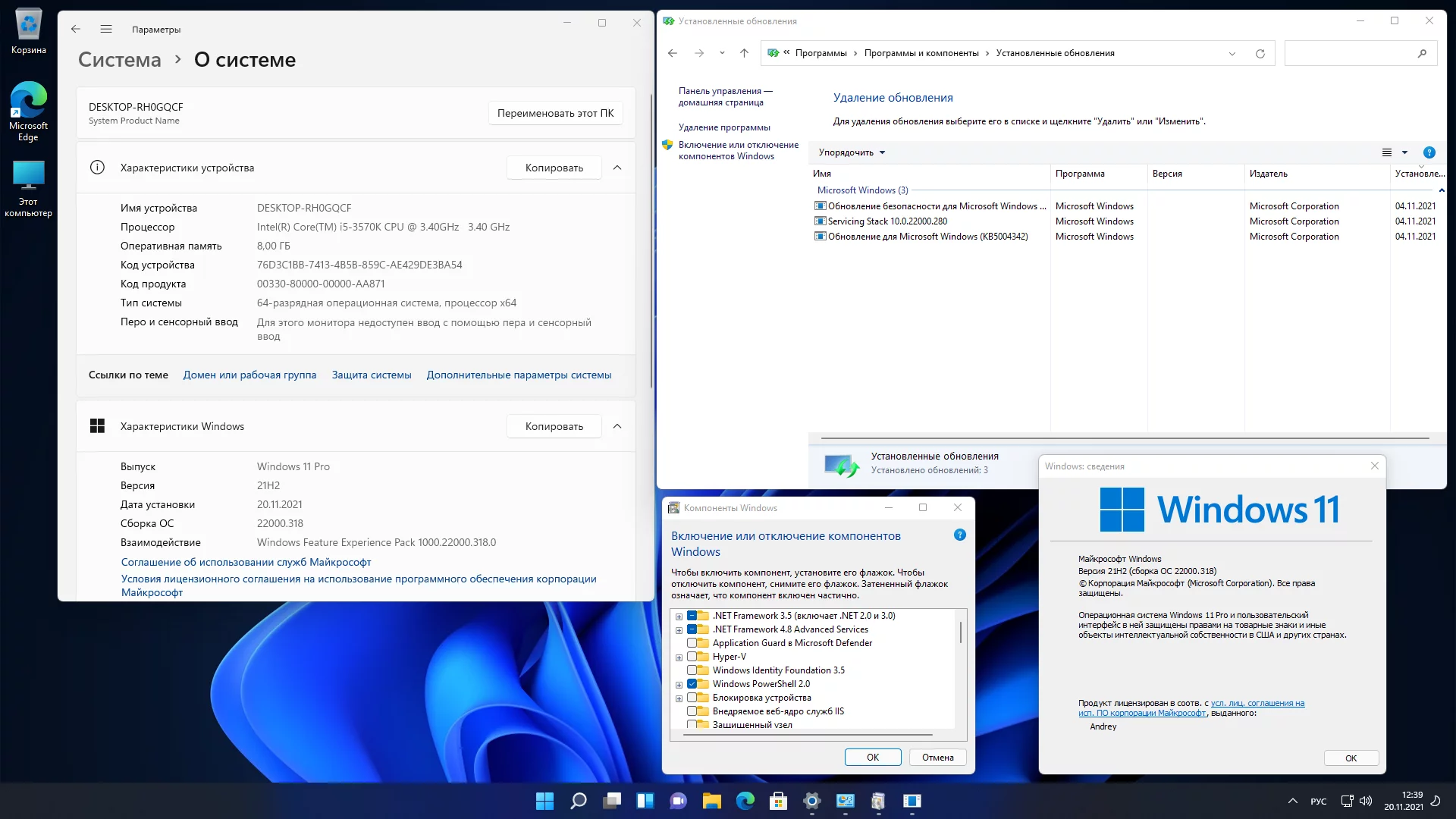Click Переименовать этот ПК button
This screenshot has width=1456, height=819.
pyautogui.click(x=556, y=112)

* * *

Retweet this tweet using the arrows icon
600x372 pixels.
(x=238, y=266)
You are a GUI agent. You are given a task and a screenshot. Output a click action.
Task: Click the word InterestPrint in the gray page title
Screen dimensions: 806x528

==

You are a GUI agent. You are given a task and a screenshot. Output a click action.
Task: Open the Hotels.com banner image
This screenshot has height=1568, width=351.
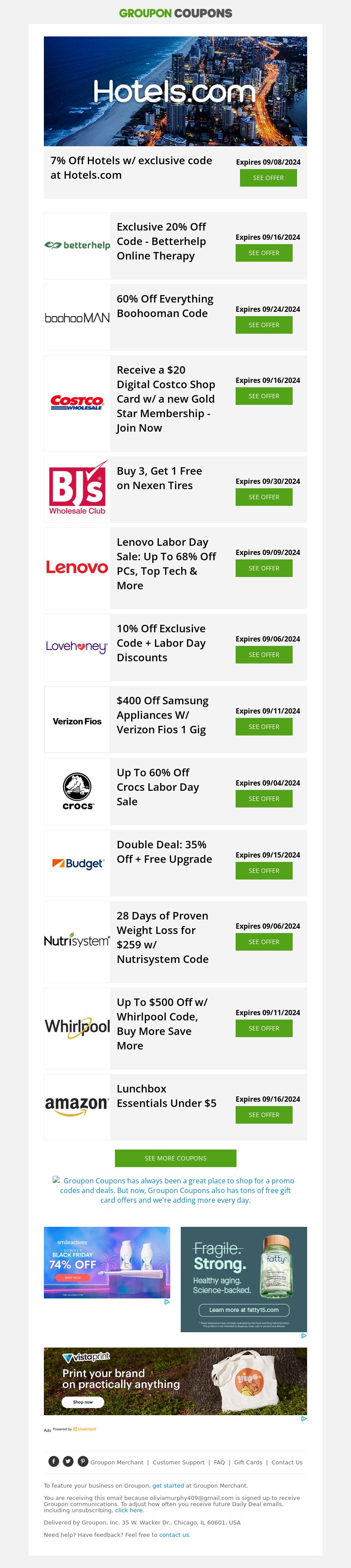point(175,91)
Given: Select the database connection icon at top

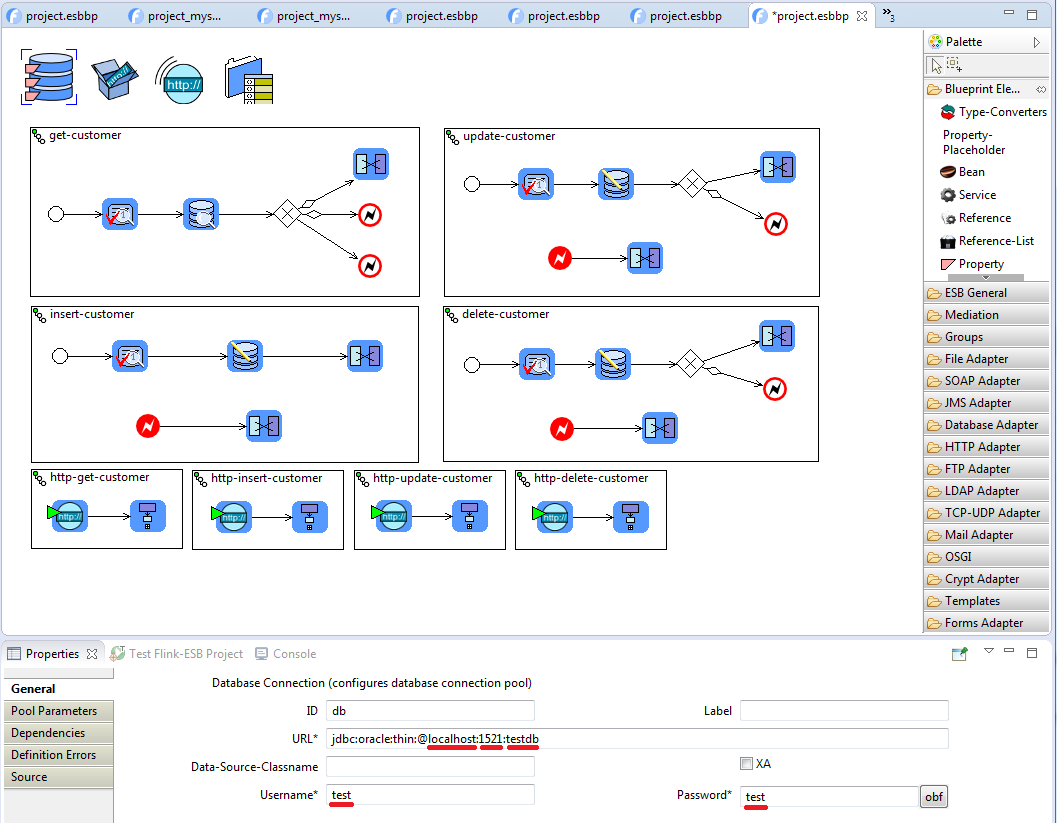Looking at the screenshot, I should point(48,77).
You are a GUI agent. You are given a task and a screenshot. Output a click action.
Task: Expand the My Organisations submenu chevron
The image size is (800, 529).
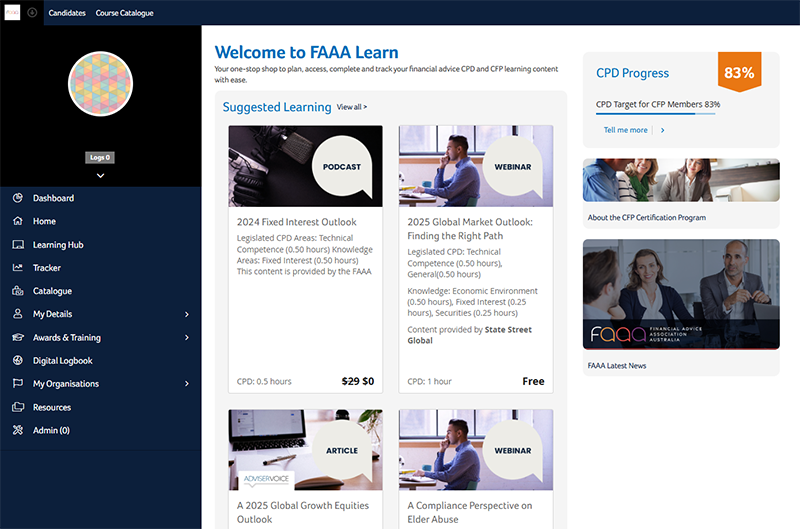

◆ Task to complete ◆
Can you put every line above, from the one containing "Click Переименовать этот ПК button" down to and including the one containing "pyautogui.click(x=556, y=112)", into a JSON list of strings, one string per line? Leave out blank lines and the pictures.

◆ Solution to this exercise ◆
[
  "Click Переименовать этот ПК button",
  "This screenshot has width=1456, height=819.",
  "pyautogui.click(x=556, y=112)"
]